[Stored data]
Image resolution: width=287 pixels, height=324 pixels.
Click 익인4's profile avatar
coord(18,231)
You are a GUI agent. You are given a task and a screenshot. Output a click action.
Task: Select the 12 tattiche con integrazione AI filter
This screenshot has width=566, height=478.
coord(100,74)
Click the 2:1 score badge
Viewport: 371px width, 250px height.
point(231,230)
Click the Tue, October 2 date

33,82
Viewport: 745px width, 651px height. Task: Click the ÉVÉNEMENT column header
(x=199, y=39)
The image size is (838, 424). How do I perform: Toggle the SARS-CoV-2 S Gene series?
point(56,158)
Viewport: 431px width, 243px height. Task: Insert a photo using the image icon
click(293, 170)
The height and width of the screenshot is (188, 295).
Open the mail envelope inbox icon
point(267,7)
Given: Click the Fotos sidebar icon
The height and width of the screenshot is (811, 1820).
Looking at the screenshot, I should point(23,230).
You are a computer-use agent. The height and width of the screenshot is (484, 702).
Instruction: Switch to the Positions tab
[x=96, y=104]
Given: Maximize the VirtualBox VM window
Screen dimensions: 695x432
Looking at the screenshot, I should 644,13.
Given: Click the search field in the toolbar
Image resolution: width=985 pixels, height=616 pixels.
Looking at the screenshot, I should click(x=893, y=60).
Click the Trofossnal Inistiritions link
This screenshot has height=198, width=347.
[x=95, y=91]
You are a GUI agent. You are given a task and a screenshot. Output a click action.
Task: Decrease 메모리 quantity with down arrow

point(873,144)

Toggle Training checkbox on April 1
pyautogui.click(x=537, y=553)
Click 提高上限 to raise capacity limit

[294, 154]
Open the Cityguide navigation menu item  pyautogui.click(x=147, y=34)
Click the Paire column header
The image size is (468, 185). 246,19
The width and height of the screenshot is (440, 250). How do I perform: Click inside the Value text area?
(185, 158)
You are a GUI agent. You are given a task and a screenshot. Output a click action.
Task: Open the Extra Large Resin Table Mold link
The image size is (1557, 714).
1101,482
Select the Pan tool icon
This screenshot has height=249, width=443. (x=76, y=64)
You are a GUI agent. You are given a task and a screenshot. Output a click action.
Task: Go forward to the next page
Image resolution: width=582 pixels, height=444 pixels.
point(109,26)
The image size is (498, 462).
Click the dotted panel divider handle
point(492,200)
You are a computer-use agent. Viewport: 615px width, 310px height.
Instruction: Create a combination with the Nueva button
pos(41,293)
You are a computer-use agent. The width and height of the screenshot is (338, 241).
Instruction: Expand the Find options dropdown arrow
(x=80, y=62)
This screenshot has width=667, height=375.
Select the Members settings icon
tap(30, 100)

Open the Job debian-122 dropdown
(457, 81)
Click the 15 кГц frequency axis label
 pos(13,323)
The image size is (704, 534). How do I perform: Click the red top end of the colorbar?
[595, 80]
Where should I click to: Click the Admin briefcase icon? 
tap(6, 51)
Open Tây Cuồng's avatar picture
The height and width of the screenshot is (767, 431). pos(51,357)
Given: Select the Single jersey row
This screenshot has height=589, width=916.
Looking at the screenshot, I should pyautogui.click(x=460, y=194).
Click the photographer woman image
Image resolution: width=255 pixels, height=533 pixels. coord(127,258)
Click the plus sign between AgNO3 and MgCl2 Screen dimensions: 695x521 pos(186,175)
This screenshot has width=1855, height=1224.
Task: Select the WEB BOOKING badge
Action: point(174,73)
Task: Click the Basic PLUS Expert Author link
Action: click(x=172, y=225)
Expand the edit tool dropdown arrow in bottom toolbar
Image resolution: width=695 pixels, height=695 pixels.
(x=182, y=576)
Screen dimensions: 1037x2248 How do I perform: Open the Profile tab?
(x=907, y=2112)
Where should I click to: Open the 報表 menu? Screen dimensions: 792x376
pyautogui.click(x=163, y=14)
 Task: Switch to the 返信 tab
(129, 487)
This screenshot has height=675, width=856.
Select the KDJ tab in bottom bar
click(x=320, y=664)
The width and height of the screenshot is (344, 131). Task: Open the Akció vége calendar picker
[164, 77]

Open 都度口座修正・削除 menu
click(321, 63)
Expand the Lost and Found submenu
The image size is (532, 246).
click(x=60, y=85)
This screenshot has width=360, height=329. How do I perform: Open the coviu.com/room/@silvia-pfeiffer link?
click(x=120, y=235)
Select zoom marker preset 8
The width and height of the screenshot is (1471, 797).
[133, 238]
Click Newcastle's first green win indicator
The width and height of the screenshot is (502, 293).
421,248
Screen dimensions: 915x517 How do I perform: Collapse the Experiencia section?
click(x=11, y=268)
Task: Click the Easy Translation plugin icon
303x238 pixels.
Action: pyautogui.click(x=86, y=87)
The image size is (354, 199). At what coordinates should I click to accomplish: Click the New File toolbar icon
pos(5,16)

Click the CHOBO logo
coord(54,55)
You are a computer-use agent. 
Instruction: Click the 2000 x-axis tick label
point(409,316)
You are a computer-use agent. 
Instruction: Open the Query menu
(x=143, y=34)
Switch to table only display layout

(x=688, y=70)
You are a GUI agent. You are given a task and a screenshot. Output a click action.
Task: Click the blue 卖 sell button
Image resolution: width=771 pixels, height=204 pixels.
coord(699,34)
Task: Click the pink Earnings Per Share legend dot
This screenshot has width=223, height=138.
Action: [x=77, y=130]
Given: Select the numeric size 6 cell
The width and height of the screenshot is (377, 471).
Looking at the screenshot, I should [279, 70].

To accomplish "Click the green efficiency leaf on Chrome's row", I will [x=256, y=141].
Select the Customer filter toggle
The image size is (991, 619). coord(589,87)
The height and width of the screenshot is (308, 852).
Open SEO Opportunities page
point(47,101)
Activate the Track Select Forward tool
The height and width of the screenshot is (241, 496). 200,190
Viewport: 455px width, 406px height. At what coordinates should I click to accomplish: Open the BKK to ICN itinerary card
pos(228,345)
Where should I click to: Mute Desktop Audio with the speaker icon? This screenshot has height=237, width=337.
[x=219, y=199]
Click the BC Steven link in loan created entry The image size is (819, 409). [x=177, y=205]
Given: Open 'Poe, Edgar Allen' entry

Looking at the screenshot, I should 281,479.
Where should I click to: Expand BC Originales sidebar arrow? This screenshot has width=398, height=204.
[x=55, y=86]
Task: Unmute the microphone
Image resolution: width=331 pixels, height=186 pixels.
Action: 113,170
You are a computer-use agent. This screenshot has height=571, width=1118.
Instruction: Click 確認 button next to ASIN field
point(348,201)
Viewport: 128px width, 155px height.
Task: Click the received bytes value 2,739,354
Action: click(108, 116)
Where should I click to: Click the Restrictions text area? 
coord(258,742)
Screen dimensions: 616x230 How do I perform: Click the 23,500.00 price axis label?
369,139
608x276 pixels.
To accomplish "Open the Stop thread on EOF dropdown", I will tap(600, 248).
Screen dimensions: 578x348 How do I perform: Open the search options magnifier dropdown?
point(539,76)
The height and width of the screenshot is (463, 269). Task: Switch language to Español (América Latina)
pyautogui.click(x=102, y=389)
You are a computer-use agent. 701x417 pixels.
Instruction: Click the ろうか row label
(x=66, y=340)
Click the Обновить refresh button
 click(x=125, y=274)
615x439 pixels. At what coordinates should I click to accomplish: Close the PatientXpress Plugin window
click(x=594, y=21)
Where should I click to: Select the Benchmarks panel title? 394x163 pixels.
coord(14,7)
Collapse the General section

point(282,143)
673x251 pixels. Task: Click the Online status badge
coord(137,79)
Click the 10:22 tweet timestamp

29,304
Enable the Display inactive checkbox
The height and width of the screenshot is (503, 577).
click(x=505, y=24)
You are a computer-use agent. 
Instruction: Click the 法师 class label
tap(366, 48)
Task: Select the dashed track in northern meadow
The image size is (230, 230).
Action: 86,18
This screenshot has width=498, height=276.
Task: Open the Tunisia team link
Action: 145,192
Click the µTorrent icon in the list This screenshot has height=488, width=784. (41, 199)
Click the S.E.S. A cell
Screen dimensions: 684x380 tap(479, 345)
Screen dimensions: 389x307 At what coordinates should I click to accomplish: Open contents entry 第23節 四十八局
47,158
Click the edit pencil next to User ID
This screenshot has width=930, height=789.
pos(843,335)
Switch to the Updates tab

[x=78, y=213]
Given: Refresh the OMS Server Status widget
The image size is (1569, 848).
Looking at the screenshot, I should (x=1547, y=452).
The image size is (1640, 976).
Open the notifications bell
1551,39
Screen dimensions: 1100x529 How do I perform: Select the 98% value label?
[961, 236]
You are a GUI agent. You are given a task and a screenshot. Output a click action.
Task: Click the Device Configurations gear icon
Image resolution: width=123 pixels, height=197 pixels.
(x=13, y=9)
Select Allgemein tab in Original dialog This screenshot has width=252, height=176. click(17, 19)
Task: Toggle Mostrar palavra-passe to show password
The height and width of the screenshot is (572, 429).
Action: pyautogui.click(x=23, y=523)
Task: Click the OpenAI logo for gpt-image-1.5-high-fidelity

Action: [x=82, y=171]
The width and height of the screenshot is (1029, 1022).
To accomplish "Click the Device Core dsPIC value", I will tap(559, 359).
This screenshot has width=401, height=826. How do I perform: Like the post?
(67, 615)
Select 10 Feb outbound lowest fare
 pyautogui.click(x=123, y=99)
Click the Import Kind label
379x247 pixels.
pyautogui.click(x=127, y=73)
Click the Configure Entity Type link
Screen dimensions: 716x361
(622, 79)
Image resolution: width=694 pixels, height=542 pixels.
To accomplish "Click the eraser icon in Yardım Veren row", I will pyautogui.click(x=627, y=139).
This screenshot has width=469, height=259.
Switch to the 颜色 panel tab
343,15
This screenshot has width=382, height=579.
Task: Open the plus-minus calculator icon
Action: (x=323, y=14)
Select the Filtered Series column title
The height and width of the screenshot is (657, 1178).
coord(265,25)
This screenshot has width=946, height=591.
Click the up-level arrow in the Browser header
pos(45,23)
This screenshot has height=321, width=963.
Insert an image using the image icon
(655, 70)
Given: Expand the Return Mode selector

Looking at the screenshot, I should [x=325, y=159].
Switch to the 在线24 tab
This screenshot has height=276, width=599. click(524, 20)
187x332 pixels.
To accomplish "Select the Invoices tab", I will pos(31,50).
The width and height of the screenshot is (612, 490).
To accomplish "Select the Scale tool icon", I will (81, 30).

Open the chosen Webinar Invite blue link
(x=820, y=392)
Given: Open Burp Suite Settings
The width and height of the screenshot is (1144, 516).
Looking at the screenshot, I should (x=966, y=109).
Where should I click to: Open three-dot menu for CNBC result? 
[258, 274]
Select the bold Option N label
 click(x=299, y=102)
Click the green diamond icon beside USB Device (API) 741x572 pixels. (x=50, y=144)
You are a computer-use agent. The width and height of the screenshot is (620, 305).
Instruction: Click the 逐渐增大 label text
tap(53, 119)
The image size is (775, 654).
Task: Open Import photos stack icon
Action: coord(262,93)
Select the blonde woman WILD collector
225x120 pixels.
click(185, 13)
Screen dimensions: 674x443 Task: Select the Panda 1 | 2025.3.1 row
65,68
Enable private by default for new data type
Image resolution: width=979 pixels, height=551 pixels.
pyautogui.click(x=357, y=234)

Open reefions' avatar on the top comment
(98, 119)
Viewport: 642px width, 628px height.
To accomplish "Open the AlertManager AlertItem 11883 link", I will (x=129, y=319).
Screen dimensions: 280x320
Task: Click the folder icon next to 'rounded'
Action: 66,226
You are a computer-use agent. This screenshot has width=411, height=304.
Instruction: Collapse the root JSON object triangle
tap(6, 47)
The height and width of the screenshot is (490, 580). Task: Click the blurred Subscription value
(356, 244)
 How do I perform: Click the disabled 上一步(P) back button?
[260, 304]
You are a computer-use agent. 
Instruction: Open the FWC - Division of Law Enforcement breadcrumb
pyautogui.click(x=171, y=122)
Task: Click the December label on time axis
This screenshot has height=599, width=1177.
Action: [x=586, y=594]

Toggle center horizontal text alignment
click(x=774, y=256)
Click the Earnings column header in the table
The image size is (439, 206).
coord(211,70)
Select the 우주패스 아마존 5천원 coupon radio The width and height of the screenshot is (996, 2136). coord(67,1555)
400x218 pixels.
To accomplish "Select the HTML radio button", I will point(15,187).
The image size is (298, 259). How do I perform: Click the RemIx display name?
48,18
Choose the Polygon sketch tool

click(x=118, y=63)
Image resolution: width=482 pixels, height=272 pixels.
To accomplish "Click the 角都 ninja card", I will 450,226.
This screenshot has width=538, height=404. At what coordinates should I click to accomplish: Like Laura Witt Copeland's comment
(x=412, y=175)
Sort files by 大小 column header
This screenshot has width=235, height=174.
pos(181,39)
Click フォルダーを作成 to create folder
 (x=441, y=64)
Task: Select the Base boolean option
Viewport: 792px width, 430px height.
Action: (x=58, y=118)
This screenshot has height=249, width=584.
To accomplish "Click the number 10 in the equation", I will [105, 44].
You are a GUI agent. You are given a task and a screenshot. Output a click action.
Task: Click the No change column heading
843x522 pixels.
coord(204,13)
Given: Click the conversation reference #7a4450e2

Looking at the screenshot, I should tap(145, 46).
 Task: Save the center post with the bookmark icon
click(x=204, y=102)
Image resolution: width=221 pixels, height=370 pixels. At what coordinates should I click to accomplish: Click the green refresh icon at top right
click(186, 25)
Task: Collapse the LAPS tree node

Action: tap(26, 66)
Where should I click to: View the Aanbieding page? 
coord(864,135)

◆ Problem details:
I'd like the lines above from the one with "Click the Paire column header" up to and including the one with "Task: Open the Extra" copied exactly, with no other lines.

◆ Answer box:
Click the Paire column header
The image size is (468, 185). 246,19
The width and height of the screenshot is (440, 250). How do I perform: Click inside the Value text area?
(185, 158)
You are a GUI agent. You are given a task and a screenshot. Output a click action.
Task: Open the Extra Large Resin Table Mold link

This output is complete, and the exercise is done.